Ce système de bourse est toutefois bien implanté dans les pays scandinaves. En Finlande par exemple, il existe des bourses d’État ou de fondations privées, qui s’étendent sur plusieurs mois, voire plusieurs années, et ne sont pas toujours taxées. Les arts classiques touchent la grande majorité des bourses : la plupart sont réservées pour le théâtre ou la musique classique. Mais la bande-dessinée n’est pas en reste. En Finlande, elle a même son propre budget dans les bourses d’État. C’est grâce à cette aide que Ville Ranta a pu travailler pendant cinq ans sur son roman graphique. Ces bourses sont nécessaires pour les petits pays car elles constituent la moitié du salaire de l’artiste-auteur. Néanmoins, ce n’est qu’un cercle restreint d’auteurs déjà professionnels qui y accèdent. « Il faut alors faire un premier livre en même temps qu’un autre travail à côté. Il faut du temps pour faire un livre et les maisons d’édition ne nous accordent pas ce temps. » regrette Chloé.
Autre possibilité, les résidences d’artistes. Les auteurs sont accueillis entre trois et six mois, logés et nourris gratuitement, et ont parfois du matériel à disposition. Le hic, c’est que les auteurs ne sont pas rémunérés pour le travail qu’ils produisent. Ça implique des déménagements, souvent loin de chez soi, de l’investissement psychologique et financier. Il faut également faire des projets en rapport avec la région, des interventions et des animations, ce qui laisse peu de temps pour l’écriture.
« Ces résidences sont faites pour créer, pas pour se transformer en animateur culturel », commente Samantha Bailly. Elle ajoute que les bourses sont difficilement accessibles aux femmes : « Sociologiquement, la femme professionnelle commence à accéder aux bourses vers ses 40 ans. Elle a donc souvent des enfants, et dans notre société, c’est aussi elle qui a la charge mentale. Quelle personne peut laisser sa famille pendant six mois ? Ce n’est pas du tout réaliste. » Pour nos jeunes autrices révoltées, « ce n’est pas un projet de vie ».
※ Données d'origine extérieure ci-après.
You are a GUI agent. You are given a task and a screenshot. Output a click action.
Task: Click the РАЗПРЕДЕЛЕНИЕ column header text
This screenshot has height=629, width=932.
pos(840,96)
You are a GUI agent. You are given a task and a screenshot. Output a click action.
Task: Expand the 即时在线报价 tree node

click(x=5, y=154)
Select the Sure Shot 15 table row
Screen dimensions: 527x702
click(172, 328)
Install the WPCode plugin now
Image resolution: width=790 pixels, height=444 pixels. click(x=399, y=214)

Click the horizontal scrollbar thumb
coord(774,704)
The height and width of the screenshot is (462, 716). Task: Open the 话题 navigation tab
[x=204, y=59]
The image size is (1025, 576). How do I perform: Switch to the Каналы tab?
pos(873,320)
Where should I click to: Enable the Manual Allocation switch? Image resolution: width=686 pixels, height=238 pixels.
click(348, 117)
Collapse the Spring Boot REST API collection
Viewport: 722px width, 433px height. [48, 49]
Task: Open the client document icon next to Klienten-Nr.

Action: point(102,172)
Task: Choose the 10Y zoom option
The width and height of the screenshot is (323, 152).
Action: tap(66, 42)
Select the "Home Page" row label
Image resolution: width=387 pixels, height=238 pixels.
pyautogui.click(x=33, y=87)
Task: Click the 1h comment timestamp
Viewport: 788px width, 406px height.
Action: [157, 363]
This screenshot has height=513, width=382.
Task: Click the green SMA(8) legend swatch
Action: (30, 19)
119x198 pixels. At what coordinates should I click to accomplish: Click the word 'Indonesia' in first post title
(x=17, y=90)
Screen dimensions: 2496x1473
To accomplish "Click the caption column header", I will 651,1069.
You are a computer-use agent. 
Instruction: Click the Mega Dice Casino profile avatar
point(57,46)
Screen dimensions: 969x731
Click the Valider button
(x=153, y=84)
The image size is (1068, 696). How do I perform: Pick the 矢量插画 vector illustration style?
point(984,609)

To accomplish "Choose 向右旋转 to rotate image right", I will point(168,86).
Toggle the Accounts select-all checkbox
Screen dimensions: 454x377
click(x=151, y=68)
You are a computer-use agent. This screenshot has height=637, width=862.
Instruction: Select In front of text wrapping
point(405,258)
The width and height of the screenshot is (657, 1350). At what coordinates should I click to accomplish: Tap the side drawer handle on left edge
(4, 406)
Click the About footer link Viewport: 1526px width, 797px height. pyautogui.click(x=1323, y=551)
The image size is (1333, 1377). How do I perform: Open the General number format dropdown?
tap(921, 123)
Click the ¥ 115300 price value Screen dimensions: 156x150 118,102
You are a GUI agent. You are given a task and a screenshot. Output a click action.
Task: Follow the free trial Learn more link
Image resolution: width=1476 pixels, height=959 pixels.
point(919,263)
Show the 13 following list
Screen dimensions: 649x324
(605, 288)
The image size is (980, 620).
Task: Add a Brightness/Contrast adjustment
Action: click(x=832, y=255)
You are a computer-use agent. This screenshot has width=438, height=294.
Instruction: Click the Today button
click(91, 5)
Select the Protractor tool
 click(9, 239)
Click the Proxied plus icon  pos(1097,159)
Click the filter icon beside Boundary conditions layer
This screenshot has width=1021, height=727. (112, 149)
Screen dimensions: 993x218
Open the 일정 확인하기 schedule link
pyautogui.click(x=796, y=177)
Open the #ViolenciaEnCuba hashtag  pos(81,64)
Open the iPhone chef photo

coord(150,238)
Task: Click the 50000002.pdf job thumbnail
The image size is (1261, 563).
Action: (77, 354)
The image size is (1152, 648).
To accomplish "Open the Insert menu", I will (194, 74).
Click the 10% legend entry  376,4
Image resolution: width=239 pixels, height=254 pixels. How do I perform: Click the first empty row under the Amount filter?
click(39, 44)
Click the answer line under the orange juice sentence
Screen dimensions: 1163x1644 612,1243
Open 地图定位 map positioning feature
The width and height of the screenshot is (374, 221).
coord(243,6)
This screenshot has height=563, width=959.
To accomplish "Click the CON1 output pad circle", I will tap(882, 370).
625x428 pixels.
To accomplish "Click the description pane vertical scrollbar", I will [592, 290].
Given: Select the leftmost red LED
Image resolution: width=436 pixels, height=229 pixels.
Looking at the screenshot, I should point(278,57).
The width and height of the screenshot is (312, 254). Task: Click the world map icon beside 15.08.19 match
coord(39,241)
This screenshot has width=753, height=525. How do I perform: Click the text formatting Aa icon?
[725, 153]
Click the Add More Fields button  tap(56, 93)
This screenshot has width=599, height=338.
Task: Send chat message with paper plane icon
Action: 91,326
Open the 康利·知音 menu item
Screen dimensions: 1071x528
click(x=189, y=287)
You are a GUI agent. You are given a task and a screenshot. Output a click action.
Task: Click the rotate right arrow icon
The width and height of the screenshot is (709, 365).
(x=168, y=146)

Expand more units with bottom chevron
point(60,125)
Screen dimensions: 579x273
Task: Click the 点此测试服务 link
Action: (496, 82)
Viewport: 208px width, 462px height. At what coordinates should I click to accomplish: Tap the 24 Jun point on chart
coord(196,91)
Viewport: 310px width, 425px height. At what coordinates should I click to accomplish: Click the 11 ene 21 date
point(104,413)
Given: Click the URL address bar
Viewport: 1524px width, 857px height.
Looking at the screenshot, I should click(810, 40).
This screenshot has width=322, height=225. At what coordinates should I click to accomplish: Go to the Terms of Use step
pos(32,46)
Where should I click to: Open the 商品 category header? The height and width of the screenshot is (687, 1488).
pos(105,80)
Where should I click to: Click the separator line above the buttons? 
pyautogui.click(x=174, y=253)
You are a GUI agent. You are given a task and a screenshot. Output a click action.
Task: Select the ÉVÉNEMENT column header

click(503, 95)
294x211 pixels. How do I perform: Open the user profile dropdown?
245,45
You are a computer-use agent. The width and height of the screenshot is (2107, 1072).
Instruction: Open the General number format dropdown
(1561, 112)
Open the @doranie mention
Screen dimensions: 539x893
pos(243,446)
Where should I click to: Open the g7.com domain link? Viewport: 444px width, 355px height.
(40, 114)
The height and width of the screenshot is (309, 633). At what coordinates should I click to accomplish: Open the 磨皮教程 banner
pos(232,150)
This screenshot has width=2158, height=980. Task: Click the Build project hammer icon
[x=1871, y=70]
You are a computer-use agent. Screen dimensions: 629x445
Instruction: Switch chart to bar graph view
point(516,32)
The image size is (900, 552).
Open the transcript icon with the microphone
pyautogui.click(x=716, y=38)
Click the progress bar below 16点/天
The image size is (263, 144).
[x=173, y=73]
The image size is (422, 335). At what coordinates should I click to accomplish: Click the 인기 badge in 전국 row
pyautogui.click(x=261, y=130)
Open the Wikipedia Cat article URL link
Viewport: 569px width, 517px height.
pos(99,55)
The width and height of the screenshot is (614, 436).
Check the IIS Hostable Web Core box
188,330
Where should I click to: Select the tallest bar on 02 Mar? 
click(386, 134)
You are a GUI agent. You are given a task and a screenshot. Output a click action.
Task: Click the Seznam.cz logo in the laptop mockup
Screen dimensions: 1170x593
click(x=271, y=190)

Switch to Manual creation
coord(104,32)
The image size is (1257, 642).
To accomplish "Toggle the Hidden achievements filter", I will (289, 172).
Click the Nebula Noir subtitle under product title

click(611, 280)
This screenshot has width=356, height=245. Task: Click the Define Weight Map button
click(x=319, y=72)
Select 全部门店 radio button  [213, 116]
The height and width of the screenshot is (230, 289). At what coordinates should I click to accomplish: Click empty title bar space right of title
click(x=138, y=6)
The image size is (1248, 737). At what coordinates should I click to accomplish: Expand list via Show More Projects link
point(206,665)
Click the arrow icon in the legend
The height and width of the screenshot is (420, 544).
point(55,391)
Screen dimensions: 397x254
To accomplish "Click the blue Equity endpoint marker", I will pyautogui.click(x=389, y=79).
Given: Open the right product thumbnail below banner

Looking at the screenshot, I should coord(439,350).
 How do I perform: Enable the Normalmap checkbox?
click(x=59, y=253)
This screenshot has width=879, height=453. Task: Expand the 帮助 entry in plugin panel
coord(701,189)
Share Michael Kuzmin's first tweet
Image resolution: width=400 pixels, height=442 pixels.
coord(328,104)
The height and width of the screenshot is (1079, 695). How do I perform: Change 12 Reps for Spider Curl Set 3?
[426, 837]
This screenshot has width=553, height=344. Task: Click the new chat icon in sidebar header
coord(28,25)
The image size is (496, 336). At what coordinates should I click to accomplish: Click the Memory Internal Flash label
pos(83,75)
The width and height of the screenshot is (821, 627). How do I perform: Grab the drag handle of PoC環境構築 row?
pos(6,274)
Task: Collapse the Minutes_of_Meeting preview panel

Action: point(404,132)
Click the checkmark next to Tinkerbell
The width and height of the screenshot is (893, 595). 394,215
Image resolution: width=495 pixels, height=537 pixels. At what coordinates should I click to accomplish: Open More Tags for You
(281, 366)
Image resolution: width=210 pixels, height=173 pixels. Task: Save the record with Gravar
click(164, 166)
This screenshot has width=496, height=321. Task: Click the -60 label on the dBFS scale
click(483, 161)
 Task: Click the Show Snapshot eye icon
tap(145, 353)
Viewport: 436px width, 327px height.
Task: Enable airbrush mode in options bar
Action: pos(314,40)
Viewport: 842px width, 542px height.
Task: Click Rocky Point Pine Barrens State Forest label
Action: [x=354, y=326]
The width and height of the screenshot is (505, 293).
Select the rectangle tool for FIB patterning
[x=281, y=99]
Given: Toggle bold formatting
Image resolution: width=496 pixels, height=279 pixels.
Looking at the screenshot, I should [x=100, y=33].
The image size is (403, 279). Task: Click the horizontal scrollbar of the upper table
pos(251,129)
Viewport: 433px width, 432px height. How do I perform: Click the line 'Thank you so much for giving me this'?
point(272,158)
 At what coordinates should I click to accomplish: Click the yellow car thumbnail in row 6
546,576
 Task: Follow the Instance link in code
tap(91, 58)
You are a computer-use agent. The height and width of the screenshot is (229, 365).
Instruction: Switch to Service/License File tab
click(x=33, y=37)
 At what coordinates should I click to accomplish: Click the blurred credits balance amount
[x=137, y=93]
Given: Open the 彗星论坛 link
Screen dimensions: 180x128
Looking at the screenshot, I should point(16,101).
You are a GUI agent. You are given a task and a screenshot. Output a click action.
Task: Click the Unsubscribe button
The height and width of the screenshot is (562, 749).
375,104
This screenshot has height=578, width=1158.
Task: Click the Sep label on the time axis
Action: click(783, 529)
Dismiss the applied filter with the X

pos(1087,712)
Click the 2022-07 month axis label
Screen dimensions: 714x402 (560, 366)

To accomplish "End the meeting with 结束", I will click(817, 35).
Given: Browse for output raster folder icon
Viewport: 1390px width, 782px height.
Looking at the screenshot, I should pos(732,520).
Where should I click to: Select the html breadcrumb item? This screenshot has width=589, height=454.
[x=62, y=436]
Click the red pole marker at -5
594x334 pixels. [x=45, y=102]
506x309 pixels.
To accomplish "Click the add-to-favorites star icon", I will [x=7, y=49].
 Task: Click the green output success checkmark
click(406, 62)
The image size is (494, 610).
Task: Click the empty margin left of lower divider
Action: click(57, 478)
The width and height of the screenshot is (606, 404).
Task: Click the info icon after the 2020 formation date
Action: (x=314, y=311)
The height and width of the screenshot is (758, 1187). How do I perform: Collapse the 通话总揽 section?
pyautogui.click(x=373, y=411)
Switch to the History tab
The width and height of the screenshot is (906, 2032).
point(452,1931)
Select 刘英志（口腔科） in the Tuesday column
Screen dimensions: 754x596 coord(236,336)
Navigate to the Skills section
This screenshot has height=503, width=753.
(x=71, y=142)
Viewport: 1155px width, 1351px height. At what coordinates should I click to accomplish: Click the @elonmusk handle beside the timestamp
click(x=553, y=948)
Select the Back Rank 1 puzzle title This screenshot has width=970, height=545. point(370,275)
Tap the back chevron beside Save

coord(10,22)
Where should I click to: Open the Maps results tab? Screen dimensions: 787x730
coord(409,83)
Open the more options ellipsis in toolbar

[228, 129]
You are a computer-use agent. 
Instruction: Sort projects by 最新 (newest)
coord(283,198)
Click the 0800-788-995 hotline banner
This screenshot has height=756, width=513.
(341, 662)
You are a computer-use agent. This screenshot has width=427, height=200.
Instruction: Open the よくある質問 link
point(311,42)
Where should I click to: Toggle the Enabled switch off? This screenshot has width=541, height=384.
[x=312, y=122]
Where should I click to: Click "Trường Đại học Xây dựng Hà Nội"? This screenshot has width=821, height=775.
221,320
Une bande d’irréductibles auteurs résistent aux grands éditeurs
En parallèle du FIBD, de jeunes auteurs et autrices ont décidé de créer leur festival alternatif, Spin-Off, dédié à la micro-édition. Pour sa quatrième édition, il rassemble plus de 80 micro-éditeurs internationaux : il s’agit d’auteurs qui s’auto-éditent ou de petits éditeurs maîtrisant tout le processus de création. Tous les gains sont alors pour l’artiste, mais toutes les dépenses sont aussi à sa charge. En plus de devoir trouver soi-même le financement, les artistes sont multi-casquettes : ils se retrouvent auteurs, éditeurs, imprimeurs, commerciaux, etc.
« J’aime la liberté que l’auto-édition me procure, mais on ne peut pas en vivre. »
Merieme Mesfioui a co-fondé le Spin-Off et, elle aussi, multiplie les cordes à son arc : designer graphique, illustratrice et autrice de BD. « L’idée est de montrer une programmation complémentaire à celle du FIBD. On mélange des artistes qui sont encore étudiants avec des professionnels depuis plus de 20 ans. On a aussi des collectifs de Serbie, d’Argentine, de Taïwan et de Corée du Sud. L’idée est de montrer toute la richesse créative que peut offrir cette petite niche. J’aime la liberté que l’auto-édition me procure, mais on ne peut pas en vivre. »
La micro-édition peut servir de tremplin pour les jeunes éditeurs, qui peuvent être repérés par des éditeurs plus importants. Encore faut-il pouvoir assumer toutes ces casquettes.